Abstract

Abstract Background Preoperative Obstructive Sleep Apnoea (OSA) screening, followed by sleep studies as indicated, is commonly performed for patients undergoing bariatric surgery in our hospital but not for patients with similar weight undergoing other surgeries such as laparoscopic cholecystectomy. The purpose of this audit was to understand if laparoscopic cholecystectomy can be performed safely in patients with a Body Mass Index (BMI) ≥35 kg/m2 without such screening. Methods Patients with a BMI ≥ 35 kg/m2 undergoing elective laparoscopic cholecystectomy between 2nd May 2014 and 4th April 2022 were included. Patients with known OSA were excluded and no patients were referred for sleep studies. Data on patient demographics, co-morbidities, and any intraoperative or postoperative surgical complications were extracted and analysed. Univariate associations between different preoperative and operative variables and 30-day morbidity were studied using the Fisher's exact test. Results A total of 434 patients were included in the audit (64 male, 370 female).

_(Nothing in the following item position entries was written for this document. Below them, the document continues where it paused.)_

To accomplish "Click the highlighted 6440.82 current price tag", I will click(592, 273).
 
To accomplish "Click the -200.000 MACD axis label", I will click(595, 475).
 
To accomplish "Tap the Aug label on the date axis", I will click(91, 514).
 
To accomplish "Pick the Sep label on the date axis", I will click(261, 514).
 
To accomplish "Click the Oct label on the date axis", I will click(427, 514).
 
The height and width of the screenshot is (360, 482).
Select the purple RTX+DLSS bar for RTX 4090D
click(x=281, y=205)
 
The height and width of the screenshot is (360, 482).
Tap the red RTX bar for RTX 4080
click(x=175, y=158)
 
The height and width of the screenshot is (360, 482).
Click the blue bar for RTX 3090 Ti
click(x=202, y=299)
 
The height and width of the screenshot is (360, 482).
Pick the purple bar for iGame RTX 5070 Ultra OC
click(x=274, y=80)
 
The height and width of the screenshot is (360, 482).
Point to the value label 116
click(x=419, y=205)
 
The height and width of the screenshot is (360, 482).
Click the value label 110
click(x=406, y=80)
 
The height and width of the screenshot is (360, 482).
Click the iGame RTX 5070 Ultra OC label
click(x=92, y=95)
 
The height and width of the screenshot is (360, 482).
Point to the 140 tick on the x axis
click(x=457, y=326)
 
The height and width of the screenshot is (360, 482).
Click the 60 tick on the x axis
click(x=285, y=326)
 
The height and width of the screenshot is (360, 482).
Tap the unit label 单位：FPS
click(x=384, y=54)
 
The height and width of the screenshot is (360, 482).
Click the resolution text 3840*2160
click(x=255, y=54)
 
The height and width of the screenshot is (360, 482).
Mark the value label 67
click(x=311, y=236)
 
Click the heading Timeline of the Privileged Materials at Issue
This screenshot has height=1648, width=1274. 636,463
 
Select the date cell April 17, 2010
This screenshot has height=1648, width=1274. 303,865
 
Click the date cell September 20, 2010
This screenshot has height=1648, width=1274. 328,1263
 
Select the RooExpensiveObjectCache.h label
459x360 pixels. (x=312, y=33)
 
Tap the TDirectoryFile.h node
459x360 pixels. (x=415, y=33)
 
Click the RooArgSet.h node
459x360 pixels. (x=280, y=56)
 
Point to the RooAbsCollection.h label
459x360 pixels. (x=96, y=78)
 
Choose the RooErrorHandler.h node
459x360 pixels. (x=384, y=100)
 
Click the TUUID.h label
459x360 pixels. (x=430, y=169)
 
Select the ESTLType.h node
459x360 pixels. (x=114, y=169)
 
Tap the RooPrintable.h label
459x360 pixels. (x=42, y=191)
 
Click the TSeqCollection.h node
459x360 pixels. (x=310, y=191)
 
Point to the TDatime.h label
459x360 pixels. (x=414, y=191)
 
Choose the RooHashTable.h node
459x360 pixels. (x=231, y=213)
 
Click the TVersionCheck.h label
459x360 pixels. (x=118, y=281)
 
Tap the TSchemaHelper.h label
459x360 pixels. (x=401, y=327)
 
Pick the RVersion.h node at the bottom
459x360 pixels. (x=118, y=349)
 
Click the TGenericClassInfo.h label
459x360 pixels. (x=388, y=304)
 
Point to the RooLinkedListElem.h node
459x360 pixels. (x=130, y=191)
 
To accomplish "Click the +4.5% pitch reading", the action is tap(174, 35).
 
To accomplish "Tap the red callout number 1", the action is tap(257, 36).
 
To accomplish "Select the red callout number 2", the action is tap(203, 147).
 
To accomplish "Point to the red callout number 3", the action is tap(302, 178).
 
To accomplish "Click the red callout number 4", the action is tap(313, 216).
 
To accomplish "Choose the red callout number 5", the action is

The mean age was 49 +/- 15 years. The mean weight and BMI were 110 +/- 20 kg (range 70–79kg) and 37 +/- 6 kg/m2 respectively. The mean operating time was 70 +/- 31 minutes (median=62). Approximately, 92% (398/434) had a day case procedure. The readmission rate at 30-day was 1% (5/434). There were no intraoperative complications. 17 patients had post-operative complications including deep vein thrombosis (n=2), leak in transverse colon secondary to cholecysto-colic fistula (n=1), wound infection (n=9), bile leak and post-op ERCP (n=3), common bile duct stone requiring ERCP (n=1) and pneumonia (n=1). No patients required ITU or HDU admission for further organ support. The 30-day mortality rate was 0% (0/434) while the 30-day morbidity rate was 3.9% (17/434). ASA grade, previous abdominal surgery, hypertension, diabetes, dyslipidemia, smoking history, chronic obstructive pulmonary disease, ischemic heart disease, fatty liver disease, preoperative liver reducing diet, number of ports, and conversion to laparotomy were not associated with increased 30-day morbidity rate (p<0.05) on univariate analysis. Higher BMI values (≥40 and ≥50 kg/m2) were also not associated with increased 30-day morbidity rate (p<0.05). Conclusions This audit demonstrated that laparoscopic cholecystectomy can be performed safely without the need for preoperative sleep studies in patients with BMI ≥35 kg/m2.